Horst Dorftrögl aus Bründel an der Mofel betritt mit einer Packung Erdnüsse, einem kühlen Pils und einem Vorfreude-Lächeln das Wohnzimmer. Er lässt sich auf dem Sofa nieder und greift zur Fernbedienung. Das Telefon klingelt. Er hebt ab, "Dorftrögl hier, wer da?" (Es ist eine unbekannte Frauenstimme; sie meldet sich mit 'Honigmäulchen' und nennt ihn 'Mäusi-Poppelchen').
Helga kommt ins Zimmer.
"Entschuldigung, aber ich glaube, Sie haben sich verwählt!", sagt Horst und legt auf. Er begibt sich zurück zum Sofa und schaltet das TV-Gerät ein. Fantastischer Sound im Hintergrund, volles Stadion, gleich Anpfiff.
Helga stellt sich zwischen ihn und den Fernseher und fragt, wer denn dran gewesen sei?
Er sagt, niemand.
Niemand?, fragt sie. Außerdem sei er komisch gewesen am Telefon.
Jemand habe sich verwählt, sagt er.
Sie sagt, sie habe ein Recht darauf, 'es' zu erfahren.
Er fragt, auf was zu erfahren sie denn ein Recht habe? Er wolle jetzt das Spiel anschauen bitte.
Sie sagt, dass er immer Fußball schaue, wenn ihr etwas wichtig wäre. Für eine Beziehung müsse man auch ein bisschen Zeit investieren.
Er erinnert sie daran, dass sie gestern aus einem gemeinsamen dreiwöchigen Costa-Rica-Urlaub zurückgekommen seien, und er außerdem vielleicht viermal im Jahr ein Spiel anschaue.
Das sei was anderes, sagt sie. Sie müsse jetzt wissen, wer am Telefon war.
(Man hört, dass das Spiel angepfiffen wird).
Er sagt, er wisse nicht, wer das war, es sei falsch verbunden gewesen.
Sie sagt, er solle sie wenigstens nicht anlügen. Ihre Stimme zittert leicht. Sie müssten das jetzt klären.
Er seufzt und sagt, ok - gleich.
Wann gleich!?, fragt sie, sie hat die Arme in die Hüften gestemmt.
(Ein Tor fällt, für Bayern! - ein sensationeller, nie dagewesener Freistoß von Backenbeuer, ruft der Reporter).
Horst sagt, ok, gleich nach dem Spiel.
Sie sagt, wenn er ein Mann wäre, der Charakter habe, würde er das Gespräch nicht aufschieben. Wenn er sie liebe, dann...
Er unterbricht sie, versucht aber gleichzeitig an ihr vorbei den Bildschirm zu sehen, - das sei doch nicht so, er liebe sie über alles, das merke sie doch, oder?

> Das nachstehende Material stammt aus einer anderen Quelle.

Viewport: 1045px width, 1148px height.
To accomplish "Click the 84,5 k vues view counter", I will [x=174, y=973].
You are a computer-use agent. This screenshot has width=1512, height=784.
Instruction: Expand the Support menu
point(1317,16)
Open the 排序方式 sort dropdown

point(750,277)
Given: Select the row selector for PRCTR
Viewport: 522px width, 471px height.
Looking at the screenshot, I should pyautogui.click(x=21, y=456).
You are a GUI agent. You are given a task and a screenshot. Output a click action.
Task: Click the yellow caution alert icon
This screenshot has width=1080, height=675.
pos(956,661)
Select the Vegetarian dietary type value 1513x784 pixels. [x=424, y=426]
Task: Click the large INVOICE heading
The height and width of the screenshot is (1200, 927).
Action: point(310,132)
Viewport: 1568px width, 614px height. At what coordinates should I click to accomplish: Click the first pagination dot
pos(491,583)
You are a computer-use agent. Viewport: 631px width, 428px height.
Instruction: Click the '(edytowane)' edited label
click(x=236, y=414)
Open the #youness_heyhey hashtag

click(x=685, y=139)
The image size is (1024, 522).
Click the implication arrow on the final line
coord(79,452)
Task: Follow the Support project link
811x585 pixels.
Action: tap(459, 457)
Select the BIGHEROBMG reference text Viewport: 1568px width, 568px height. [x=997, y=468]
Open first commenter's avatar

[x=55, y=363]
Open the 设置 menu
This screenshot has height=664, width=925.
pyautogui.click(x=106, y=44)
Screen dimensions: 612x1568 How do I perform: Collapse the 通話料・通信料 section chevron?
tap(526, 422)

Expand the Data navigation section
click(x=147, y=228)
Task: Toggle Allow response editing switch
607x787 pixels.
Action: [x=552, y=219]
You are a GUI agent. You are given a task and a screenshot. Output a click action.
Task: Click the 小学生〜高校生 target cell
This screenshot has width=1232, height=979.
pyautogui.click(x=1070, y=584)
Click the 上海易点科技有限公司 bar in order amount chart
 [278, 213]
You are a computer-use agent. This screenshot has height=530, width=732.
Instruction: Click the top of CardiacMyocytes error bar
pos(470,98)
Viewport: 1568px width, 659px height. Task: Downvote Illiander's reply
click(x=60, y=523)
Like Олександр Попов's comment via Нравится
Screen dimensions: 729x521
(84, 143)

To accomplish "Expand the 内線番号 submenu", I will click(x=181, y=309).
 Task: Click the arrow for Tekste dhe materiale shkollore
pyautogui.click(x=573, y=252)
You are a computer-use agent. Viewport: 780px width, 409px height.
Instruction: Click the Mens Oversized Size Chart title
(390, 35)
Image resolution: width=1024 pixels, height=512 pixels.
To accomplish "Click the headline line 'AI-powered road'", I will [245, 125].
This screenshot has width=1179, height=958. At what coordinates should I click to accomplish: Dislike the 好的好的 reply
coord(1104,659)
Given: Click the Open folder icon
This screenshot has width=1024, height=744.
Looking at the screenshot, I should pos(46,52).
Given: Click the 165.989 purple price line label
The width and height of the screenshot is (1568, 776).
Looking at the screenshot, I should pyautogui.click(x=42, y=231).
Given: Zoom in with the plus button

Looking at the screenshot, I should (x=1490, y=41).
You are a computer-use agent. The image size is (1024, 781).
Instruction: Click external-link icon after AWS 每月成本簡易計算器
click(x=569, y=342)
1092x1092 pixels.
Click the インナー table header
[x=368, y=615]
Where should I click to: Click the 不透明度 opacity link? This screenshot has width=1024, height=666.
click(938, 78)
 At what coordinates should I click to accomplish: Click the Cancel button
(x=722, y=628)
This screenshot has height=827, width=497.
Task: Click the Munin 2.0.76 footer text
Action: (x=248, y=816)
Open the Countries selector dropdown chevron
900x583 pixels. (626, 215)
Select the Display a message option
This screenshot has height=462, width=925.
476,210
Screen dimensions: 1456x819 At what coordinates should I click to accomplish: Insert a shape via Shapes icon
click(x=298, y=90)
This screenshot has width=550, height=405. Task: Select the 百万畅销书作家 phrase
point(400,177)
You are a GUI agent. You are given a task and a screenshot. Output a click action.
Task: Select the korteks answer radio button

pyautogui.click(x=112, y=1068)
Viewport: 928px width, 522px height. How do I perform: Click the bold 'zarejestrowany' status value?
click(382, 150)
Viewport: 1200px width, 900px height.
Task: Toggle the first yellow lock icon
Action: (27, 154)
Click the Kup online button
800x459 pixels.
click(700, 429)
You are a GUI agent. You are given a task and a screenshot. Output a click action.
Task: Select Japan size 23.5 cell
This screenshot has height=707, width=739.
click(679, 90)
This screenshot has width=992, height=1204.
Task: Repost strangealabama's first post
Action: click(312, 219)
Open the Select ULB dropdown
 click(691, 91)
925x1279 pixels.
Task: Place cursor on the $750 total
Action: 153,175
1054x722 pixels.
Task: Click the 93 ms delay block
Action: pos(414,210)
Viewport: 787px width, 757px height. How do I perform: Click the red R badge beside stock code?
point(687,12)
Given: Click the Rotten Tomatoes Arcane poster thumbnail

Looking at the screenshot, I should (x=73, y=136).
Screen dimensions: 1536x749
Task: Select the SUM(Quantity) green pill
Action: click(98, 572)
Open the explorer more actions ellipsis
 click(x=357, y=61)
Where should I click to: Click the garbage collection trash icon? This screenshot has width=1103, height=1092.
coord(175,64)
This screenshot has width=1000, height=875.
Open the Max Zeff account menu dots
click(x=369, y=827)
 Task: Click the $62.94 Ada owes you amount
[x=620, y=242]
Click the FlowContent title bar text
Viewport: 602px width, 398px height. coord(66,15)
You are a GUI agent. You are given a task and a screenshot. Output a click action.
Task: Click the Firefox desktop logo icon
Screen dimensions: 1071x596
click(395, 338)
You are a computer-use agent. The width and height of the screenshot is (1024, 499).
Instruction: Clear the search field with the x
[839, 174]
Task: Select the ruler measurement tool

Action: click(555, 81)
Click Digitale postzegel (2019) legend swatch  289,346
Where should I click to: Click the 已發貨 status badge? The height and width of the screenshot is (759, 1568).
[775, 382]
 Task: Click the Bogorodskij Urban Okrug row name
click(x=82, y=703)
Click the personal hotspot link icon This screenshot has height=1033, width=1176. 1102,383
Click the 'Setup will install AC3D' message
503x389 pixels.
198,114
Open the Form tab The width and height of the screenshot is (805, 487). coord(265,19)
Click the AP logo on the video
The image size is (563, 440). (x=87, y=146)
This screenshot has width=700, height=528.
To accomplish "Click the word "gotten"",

Nein, sagt sie, das merke sie nicht, wenn Fußball für ihn ganz offensichtlich wichtiger sei als sie.
Er sagt, Fußball sei für ihn keinesfalls wichtiger als sie.
Und doch sei es wichtiger, das blöde Rumgerenne anzuschauen, als mit ihr sich konstruktiv auseinanderzusetzen?
Er sagt, aber das sei das Endspiel. Das sei in eineinhalb Stunden aus, dann könnten sie reden. Wohingegen er das Spiel später nicht mehr sehen könne (weil es dann aus sei). Es gehe doch nur um ein paar Minuten.
Ok, sagt sie, seine Entscheidung, er sei ein freier Mann, dann solle er schauen, - aber wissen, was er ihr antue.
Sie geht hinaus. Nach vier Minuten ist sie wieder da und dreht sich vor ihm in einem neuen Kleid, das sie in Costa Rica gekauft hat. Wie gefalle ihm das Kleid?
Er sagt, bitte nicht jetzt.
Also, sagt sie mit geballten Fäusten, es gefalle ihm nicht, - das sei Beweis genug, dass er längst eine andere habe; die habe wohl vorhin angerufen, was? Deshalb sei er wohl komisch gewesen am Telefon?
Er sagt, er sei nicht komisch gewesen am Telefon. Er erinnert sie daran, dass sie die 'Besprechung' auf nach-dem-Spiel verschoben hätten.
Also gebe er es zu, sagt sie, dass er ein Verhältnis habe.
Wieso?, fragt er.
Weil er zugebe, dass es etwas zu besprechen gebe! Warum hätte er sonst zugestimmt, etwas zu besprechen?
Er steht auf und fragt, ob das die einzig richtige Schlussfolgerung sein könne?
Sie schreit, dass alle und alles wichtiger seien als sie, sogar seine dorftrotteligen Freunde.
Er sagt, die sehe er sowieso nur noch einmal im Monat! Ihr zuliebe!
Sie sagt, wenn er sie wirklich liebe, würde er jeden Abend mit ihr verbringen wollen; aber sie sei wohl nicht mehr so attraktiv für ihn.
Er fragt, was das jetzt miteinander zu tun habe?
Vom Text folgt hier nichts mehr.